Moses pointed to the picture in the paper. “That girl with the yellow hair and blue eyes.”

“Did you tell him then that you found her on the bank and tried to save her?”

“No, the voice in my head tells me something ain’t right. I just shake my head and act dumb, but I be scared if ’n he don’t believe me. So I start sleeping more on the river, but he find me there.”

“He came to see you in a boat?”

“No, missy. Ain’t you listening? His face. It don’t need no boat.” He pointed again at the newspaper article. “He be like her.”

I sat back in my chair and studied Moses Jones in a different way. The old man had lived most of his life haunted by people he’d never harmed.

“I’m sorry this happened to you,” I said after a few moments passed. “All of it.”

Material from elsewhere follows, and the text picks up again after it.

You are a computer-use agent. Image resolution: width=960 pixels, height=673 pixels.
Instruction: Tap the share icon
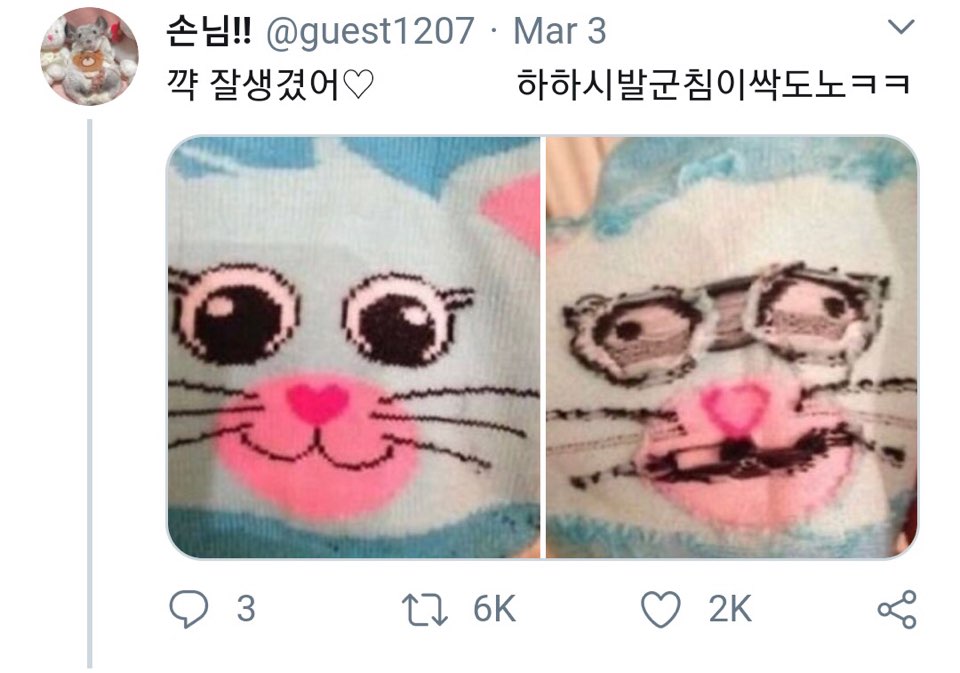(x=897, y=609)
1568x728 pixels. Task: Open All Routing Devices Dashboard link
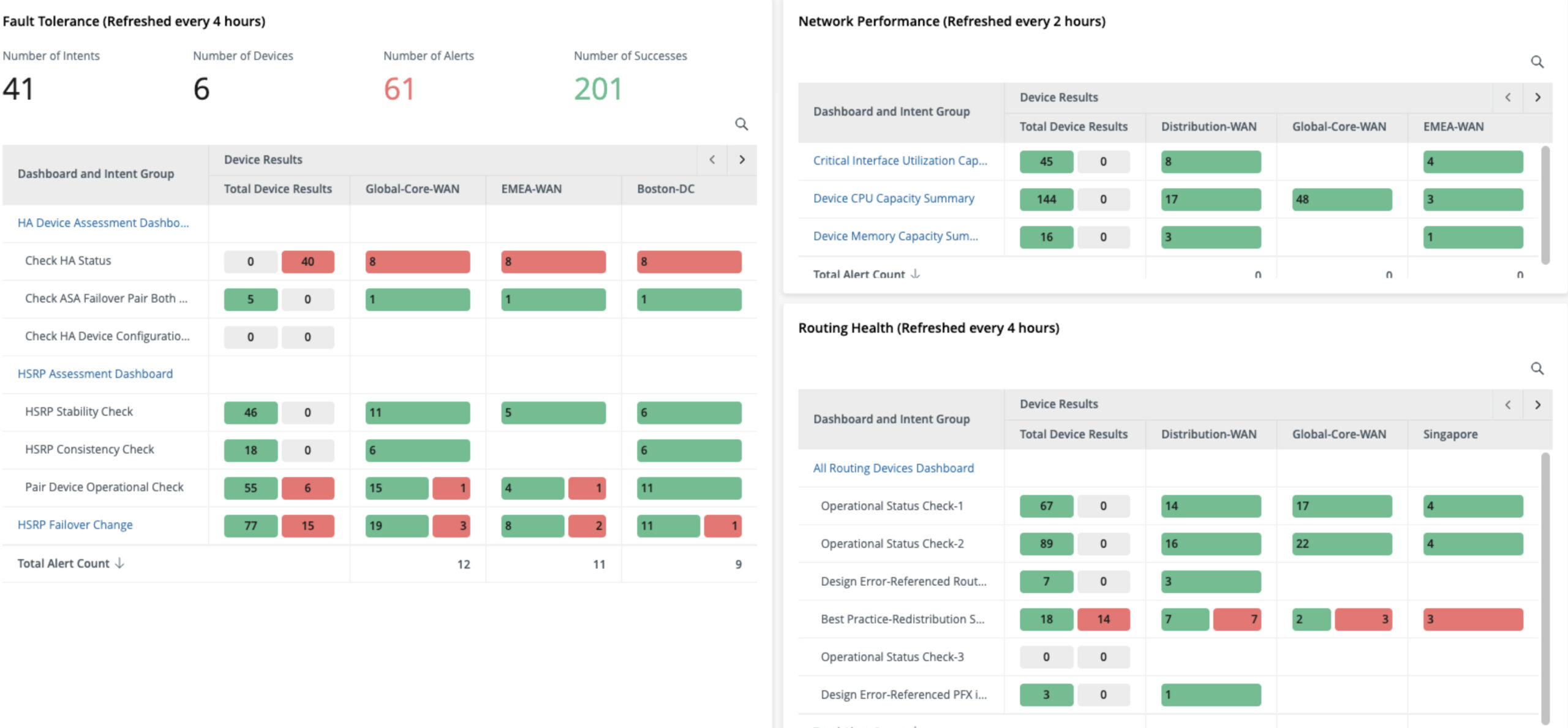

He looked at me and bowed his head slightly. I started to offer another consoling word, but the horrid, unjustified malice directed against Moses by Mr. Carpenter and Mr. Braddock hit me.

“Moses, did you know Mr. Floyd Carpenter had a son?”

“Yeah. He be a big-shot lawyer.”

“He’s my boss. And he wants to know everything you’ve been telling me.”

Moses gave me a puzzled look. “Why he care about me after all these years done flowed by?”

“Because of Lisa Prescott. He and another lawyer named Samuel Braddock believe there is a connection between you and the little girl. They see you as a threat.”

“What you mean?”

“You were scared of Mr. Floyd and his gun. They’re scared of you and what you know.”

“Why? I be sitting in this jail and can’t hurt nobody.”

“That’s true. But they think you can harm them by changing the way people in Savannah think about them. The guilt of past generations is chasing them. And that guilt doesn’t ever get tired.” I paused. “Floyd Carpenter was the person responsible for Lisa Prescott’s death.”

Moses’ face revealed his shock. “Why he do that? She not be more than a little thing.”

I rubbed my hand as he had earlier. “For a lot more than a chance at five dollars.”





27



MOSES SHOOK HIS HEAD AFTER I SPENT ALMOST AN HOUR explaining as best I could what I’d uncovered.

“That be too much old thoughts for my brain to hold.”

“I know it’s complicated, but what I really need is your permission to talk to the district attorney’s office about the possible danger to you. The DA’s office could call in the police to investigate, and you could tell Detective Branson what happened that evening on the river. He seems like a good man.”

“You be a nice’un, but out there”—Moses gestured with his arm—“ain’t nobody gonna believe me. Nowadays I may not be strung up on a tree limb, but I never get out of this jail. No, missy, you best keep this to me and you.”